For clarity sake, the batch cache now uses exclusively per Loop attributes.
While this is a bit of a waste of VRAM (for the few case where per vert
attribs are enough) it reduces the complexity and amount of overall VBO
to update in general situations.
This patch also makes the VertexBuffers filling multithreaded. This make the
update of dense meshes a bit faster. The main bottleneck is the
IndexBuffers update which cannot be multithreaded efficiently (have to
increment a counter and/or do a final sorting pass).
We introduce the concept of "extract" functions/step.
All extract functions are executed in one thread each and if possible,
using multiple thread for looping over all elements.
My result (an heavilly subdivided sphere + lvl4 subsurf):
| Fps | Frame | Iter | Rdata 2.80master | 4.8 | 206ms | 82ms | 11ms Base | 4.5 | 240ms | 98ms | 22ms Opti | 6.4 | 144ms | 22ms | 20ms
The 9ms speed loss (in Rdata) is that we require loop normals to be precomputed
before iteration. We can still recover this (this is a TODO) Done.
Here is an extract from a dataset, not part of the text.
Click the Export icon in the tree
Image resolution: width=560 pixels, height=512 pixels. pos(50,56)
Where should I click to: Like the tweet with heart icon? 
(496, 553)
To reviewers: The multi-thread part starts in mesh_buffer_cache_create_requested.
GPU
- Add GPUIndexBuf subrange This allows to render only a subset of an index buffer. This is nice as we can render each material surfaces individually and the whole mesh with the same index buffer.
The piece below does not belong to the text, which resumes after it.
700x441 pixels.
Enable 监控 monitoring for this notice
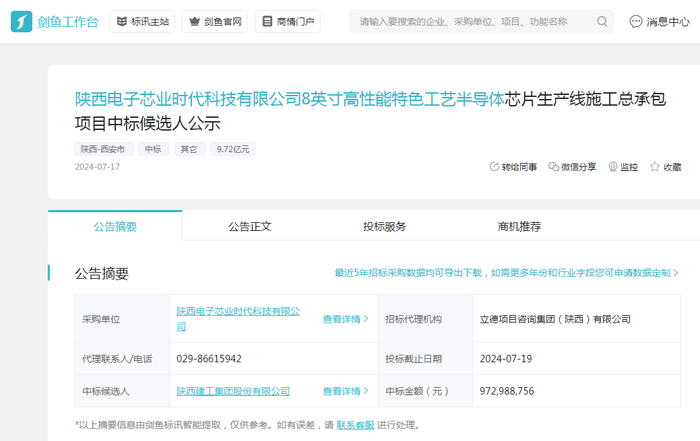[613, 167]
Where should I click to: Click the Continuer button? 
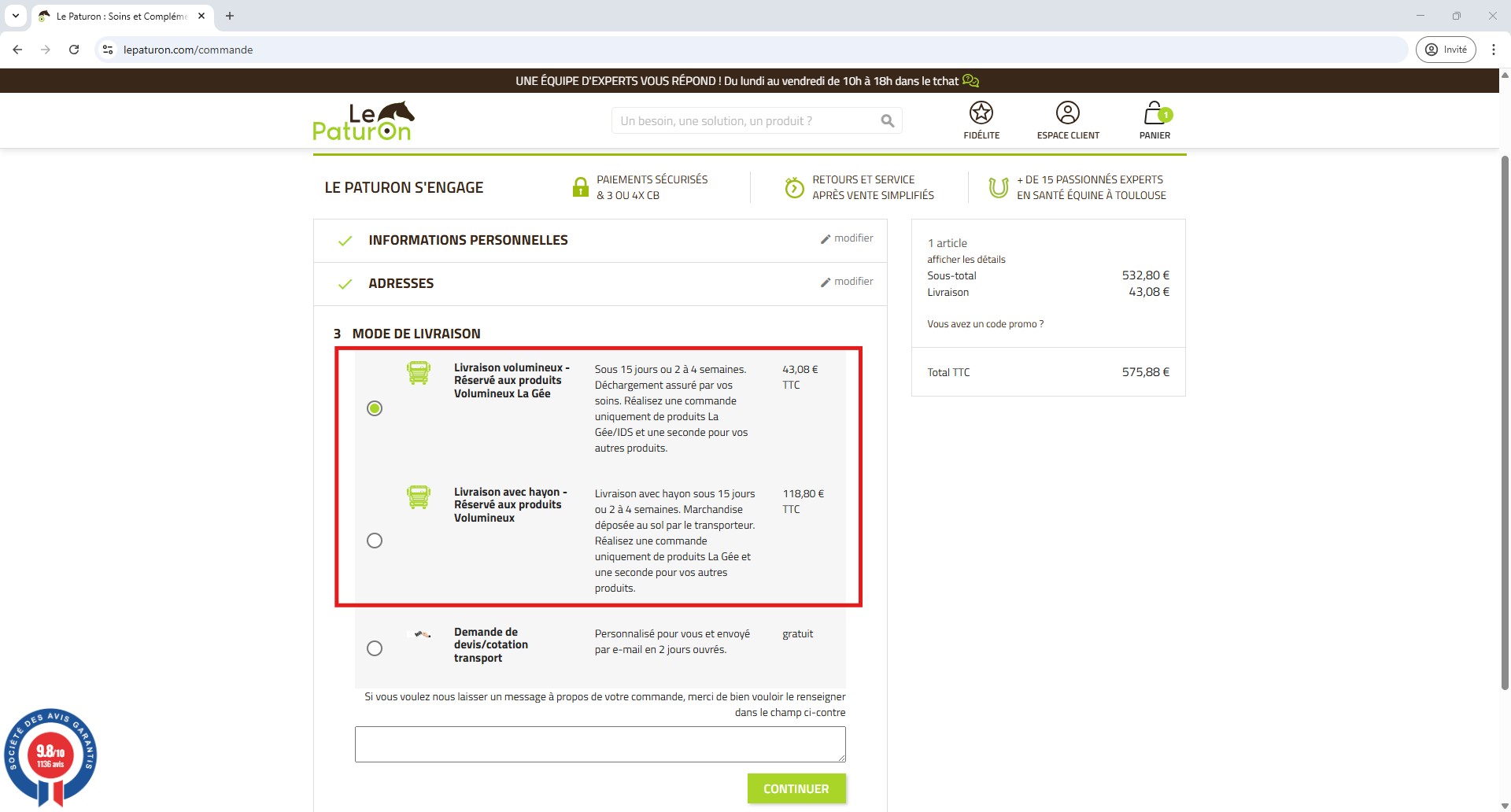796,788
- Add vertex format deinterleaving This makes it possible to have each attrib use a contiguous portion of the vertex buffer, making attribute filling much more easy and fast as this is how they are store in blender Custom Data layers.
- Batch: Reverse order of VBO binding This is to ensure the vbo[0] always has predecence over other VBO. This is important for overriding attributes by switching vbo binding order.
- Make small float normal compression functions inlined Remove some overhead in vbo creation.
Mesh Batch Cache: Refactor
- Restructure the buffers cache : One cache for final mesh and one for the edit mesh cage.
- Add debug timer.
- Use Extract naming convention to name extract functions that fill vbo/ibo.
- Separate extract functions into separate file (for clarity).
- Separate loose elements looping functions to avoid iteration complexity. (unfortunately this makes the code more verbose).
- Some iter functions are threadable and tagged as such.
- Add multithreaded iteration for extract functions that supports them.